◆ **Task details**
From the first line to the last, output the entries exactly.

◆ **Recorded information**
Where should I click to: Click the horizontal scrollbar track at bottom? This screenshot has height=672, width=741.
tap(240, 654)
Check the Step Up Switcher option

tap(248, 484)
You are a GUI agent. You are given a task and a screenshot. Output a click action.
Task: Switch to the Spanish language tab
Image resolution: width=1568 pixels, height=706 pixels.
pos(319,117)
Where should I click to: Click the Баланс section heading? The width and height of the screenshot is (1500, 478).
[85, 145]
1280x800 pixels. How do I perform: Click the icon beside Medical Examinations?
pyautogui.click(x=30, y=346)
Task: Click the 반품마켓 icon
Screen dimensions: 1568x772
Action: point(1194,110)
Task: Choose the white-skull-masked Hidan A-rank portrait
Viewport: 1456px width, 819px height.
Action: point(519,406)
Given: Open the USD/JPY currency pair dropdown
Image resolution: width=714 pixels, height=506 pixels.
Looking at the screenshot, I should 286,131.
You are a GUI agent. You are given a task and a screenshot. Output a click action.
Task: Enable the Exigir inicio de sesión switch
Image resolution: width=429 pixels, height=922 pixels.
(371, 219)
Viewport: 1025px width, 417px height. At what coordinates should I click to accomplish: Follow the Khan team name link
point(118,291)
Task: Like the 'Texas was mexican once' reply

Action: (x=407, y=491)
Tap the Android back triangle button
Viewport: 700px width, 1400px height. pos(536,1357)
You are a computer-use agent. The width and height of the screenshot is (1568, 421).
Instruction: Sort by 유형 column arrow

◆ **The answer**
Where should I click to: Click the horizontal scrollbar track at bottom? This screenshot has height=672, width=741.
tap(240, 654)
Check the Step Up Switcher option

tap(248, 484)
You are a GUI agent. You are given a task and a screenshot. Output a click action.
Task: Switch to the Spanish language tab
Image resolution: width=1568 pixels, height=706 pixels.
pos(319,117)
Where should I click to: Click the Баланс section heading? The width and height of the screenshot is (1500, 478).
[85, 145]
1280x800 pixels. How do I perform: Click the icon beside Medical Examinations?
pyautogui.click(x=30, y=346)
Task: Click the 반품마켓 icon
Screen dimensions: 1568x772
Action: point(1194,110)
Task: Choose the white-skull-masked Hidan A-rank portrait
Viewport: 1456px width, 819px height.
Action: point(519,406)
Given: Open the USD/JPY currency pair dropdown
Image resolution: width=714 pixels, height=506 pixels.
Looking at the screenshot, I should 286,131.
You are a GUI agent. You are given a task and a screenshot. Output a click action.
Task: Enable the Exigir inicio de sesión switch
Image resolution: width=429 pixels, height=922 pixels.
(371, 219)
Viewport: 1025px width, 417px height. At what coordinates should I click to accomplish: Follow the Khan team name link
point(118,291)
Task: Like the 'Texas was mexican once' reply

Action: (x=407, y=491)
Tap the Android back triangle button
Viewport: 700px width, 1400px height. pos(536,1357)
You are a computer-use agent. The width and height of the screenshot is (1568, 421).
Instruction: Sort by 유형 column arrow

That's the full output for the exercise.